* **Task requirements**: Could you write out all the records once more, exactly?

* **Task inputs**:
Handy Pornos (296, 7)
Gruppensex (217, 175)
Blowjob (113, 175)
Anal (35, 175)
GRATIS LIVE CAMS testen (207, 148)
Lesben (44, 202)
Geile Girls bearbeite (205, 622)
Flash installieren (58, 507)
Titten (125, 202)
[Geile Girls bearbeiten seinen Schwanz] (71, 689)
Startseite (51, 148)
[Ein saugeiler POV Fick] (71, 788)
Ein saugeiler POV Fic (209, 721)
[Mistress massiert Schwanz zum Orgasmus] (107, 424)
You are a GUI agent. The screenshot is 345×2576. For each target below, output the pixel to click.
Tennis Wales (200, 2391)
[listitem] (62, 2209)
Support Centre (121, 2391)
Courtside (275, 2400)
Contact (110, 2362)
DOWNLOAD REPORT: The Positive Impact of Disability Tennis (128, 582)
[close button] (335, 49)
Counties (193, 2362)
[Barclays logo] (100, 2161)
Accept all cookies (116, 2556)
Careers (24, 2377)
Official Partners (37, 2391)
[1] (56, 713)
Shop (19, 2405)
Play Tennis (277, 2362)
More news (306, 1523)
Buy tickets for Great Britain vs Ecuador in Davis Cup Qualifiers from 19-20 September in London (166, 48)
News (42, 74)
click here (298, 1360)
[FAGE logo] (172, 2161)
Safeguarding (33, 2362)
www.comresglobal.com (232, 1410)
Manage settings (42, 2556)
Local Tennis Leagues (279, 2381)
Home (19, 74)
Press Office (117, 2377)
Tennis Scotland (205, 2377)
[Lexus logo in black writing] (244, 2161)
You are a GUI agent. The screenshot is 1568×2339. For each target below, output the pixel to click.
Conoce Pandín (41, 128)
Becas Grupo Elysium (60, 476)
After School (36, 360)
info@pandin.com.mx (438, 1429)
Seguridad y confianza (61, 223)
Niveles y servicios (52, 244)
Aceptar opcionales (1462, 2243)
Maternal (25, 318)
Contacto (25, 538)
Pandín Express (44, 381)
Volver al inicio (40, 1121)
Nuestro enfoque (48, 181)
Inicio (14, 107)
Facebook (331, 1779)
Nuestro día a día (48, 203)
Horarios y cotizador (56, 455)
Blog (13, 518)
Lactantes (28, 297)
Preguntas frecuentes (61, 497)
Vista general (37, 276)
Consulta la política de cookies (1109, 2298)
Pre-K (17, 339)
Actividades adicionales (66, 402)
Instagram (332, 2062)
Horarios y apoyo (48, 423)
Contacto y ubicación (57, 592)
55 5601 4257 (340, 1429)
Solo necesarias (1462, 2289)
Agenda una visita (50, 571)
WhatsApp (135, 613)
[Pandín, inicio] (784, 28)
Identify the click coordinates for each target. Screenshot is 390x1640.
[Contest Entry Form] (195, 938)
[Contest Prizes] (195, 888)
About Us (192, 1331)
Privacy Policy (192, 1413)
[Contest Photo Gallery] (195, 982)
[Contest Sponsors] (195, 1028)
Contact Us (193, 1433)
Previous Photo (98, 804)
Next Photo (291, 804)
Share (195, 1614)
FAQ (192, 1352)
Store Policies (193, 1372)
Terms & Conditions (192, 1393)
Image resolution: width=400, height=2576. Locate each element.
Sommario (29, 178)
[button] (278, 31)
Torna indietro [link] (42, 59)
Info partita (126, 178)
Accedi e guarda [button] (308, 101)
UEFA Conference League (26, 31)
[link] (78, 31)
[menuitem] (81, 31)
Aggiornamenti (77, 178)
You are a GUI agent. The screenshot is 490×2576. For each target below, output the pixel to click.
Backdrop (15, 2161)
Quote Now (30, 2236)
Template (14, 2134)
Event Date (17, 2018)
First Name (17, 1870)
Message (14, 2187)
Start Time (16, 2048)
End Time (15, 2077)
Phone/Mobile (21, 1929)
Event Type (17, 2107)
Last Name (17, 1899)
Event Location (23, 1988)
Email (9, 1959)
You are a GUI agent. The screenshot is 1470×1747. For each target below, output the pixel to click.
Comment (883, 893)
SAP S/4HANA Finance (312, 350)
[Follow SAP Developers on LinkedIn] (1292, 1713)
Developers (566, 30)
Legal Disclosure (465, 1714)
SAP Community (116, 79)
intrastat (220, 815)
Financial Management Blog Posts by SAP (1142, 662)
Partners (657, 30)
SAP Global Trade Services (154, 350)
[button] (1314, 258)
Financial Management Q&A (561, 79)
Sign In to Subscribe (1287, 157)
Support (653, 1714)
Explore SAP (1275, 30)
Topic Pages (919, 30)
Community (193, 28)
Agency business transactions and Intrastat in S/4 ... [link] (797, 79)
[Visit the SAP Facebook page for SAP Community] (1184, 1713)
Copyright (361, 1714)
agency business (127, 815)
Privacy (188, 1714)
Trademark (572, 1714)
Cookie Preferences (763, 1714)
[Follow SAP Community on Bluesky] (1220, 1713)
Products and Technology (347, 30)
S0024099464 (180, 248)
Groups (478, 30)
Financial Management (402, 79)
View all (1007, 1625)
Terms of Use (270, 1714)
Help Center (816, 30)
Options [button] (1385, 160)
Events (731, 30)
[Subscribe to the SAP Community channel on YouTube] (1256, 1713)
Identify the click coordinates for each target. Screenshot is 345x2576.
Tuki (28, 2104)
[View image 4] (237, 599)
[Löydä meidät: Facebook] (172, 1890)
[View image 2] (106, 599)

* **Exercise answer**:
Handy Pornos (296, 7)
Gruppensex (217, 175)
Blowjob (113, 175)
Anal (35, 175)
GRATIS LIVE CAMS testen (207, 148)
Lesben (44, 202)
Geile Girls bearbeite (205, 622)
Flash installieren (58, 507)
Titten (125, 202)
[Geile Girls bearbeiten seinen Schwanz] (71, 689)
Startseite (51, 148)
[Ein saugeiler POV Fick] (71, 788)
Ein saugeiler POV Fic (209, 721)
[Mistress massiert Schwanz zum Orgasmus] (107, 424)
You are a GUI agent. The screenshot is 345×2576. For each target below, output the pixel to click.
Tennis Wales (200, 2391)
[listitem] (62, 2209)
Support Centre (121, 2391)
Courtside (275, 2400)
Contact (110, 2362)
DOWNLOAD REPORT: The Positive Impact of Disability Tennis (128, 582)
[close button] (335, 49)
Counties (193, 2362)
[Barclays logo] (100, 2161)
Accept all cookies (116, 2556)
Careers (24, 2377)
Official Partners (37, 2391)
[1] (56, 713)
Shop (19, 2405)
Play Tennis (277, 2362)
More news (306, 1523)
Buy tickets for Great Britain vs Ecuador in Davis Cup Qualifiers from 19-20 September in London (166, 48)
News (42, 74)
click here (298, 1360)
[FAGE logo] (172, 2161)
Safeguarding (33, 2362)
www.comresglobal.com (232, 1410)
Manage settings (42, 2556)
Local Tennis Leagues (279, 2381)
Home (19, 74)
Press Office (117, 2377)
Tennis Scotland (205, 2377)
[Lexus logo in black writing] (244, 2161)
You are a GUI agent. The screenshot is 1568×2339. For each target below, output the pixel to click.
Conoce Pandín (41, 128)
Becas Grupo Elysium (60, 476)
After School (36, 360)
info@pandin.com.mx (438, 1429)
Seguridad y confianza (61, 223)
Niveles y servicios (52, 244)
Aceptar opcionales (1462, 2243)
Maternal (25, 318)
Contacto (25, 538)
Pandín Express (44, 381)
Volver al inicio (40, 1121)
Nuestro enfoque (48, 181)
Inicio (14, 107)
Facebook (331, 1779)
Nuestro día a día (48, 203)
Horarios y cotizador (56, 455)
Blog (13, 518)
Lactantes (28, 297)
Preguntas frecuentes (61, 497)
Vista general (37, 276)
Consulta la política de cookies (1109, 2298)
Pre-K (17, 339)
Actividades adicionales (66, 402)
Instagram (332, 2062)
Horarios y apoyo (48, 423)
Contacto y ubicación (57, 592)
55 5601 4257 (340, 1429)
Solo necesarias (1462, 2289)
Agenda una visita (50, 571)
WhatsApp (135, 613)
[Pandín, inicio] (784, 28)
Identify the click coordinates for each target. Screenshot is 390x1640.
[Contest Entry Form] (195, 938)
[Contest Prizes] (195, 888)
About Us (192, 1331)
Privacy Policy (192, 1413)
[Contest Photo Gallery] (195, 982)
[Contest Sponsors] (195, 1028)
Contact Us (193, 1433)
Previous Photo (98, 804)
Next Photo (291, 804)
Share (195, 1614)
FAQ (192, 1352)
Store Policies (193, 1372)
Terms & Conditions (192, 1393)
Image resolution: width=400, height=2576. Locate each element.
Sommario (29, 178)
[button] (278, 31)
Torna indietro [link] (42, 59)
Info partita (126, 178)
Accedi e guarda [button] (308, 101)
UEFA Conference League (26, 31)
[link] (78, 31)
[menuitem] (81, 31)
Aggiornamenti (77, 178)
You are a GUI agent. The screenshot is 490×2576. For each target below, output the pixel to click.
Backdrop (15, 2161)
Quote Now (30, 2236)
Template (14, 2134)
Event Date (17, 2018)
First Name (17, 1870)
Message (14, 2187)
Start Time (16, 2048)
End Time (15, 2077)
Phone/Mobile (21, 1929)
Event Type (17, 2107)
Last Name (17, 1899)
Event Location (23, 1988)
Email (9, 1959)
You are a GUI agent. The screenshot is 1470×1747. For each target below, output the pixel to click.
Comment (883, 893)
SAP S/4HANA Finance (312, 350)
[Follow SAP Developers on LinkedIn] (1292, 1713)
Developers (566, 30)
Legal Disclosure (465, 1714)
SAP Community (116, 79)
intrastat (220, 815)
Financial Management Blog Posts by SAP (1142, 662)
Partners (657, 30)
SAP Global Trade Services (154, 350)
[button] (1314, 258)
Financial Management Q&A (561, 79)
Sign In to Subscribe (1287, 157)
Support (653, 1714)
Explore SAP (1275, 30)
Topic Pages (919, 30)
Community (193, 28)
Agency business transactions and Intrastat in S/4 ... [link] (797, 79)
[Visit the SAP Facebook page for SAP Community] (1184, 1713)
Copyright (361, 1714)
agency business (127, 815)
Privacy (188, 1714)
Trademark (572, 1714)
Cookie Preferences (763, 1714)
[Follow SAP Community on Bluesky] (1220, 1713)
Products and Technology (347, 30)
S0024099464 (180, 248)
Groups (478, 30)
Financial Management (402, 79)
View all (1007, 1625)
Terms of Use (270, 1714)
Help Center (816, 30)
Options [button] (1385, 160)
Events (731, 30)
[Subscribe to the SAP Community channel on YouTube] (1256, 1713)
Identify the click coordinates for each target. Screenshot is 345x2576.
Tuki (28, 2104)
[View image 4] (237, 599)
[Löydä meidät: Facebook] (172, 1890)
[View image 2] (106, 599)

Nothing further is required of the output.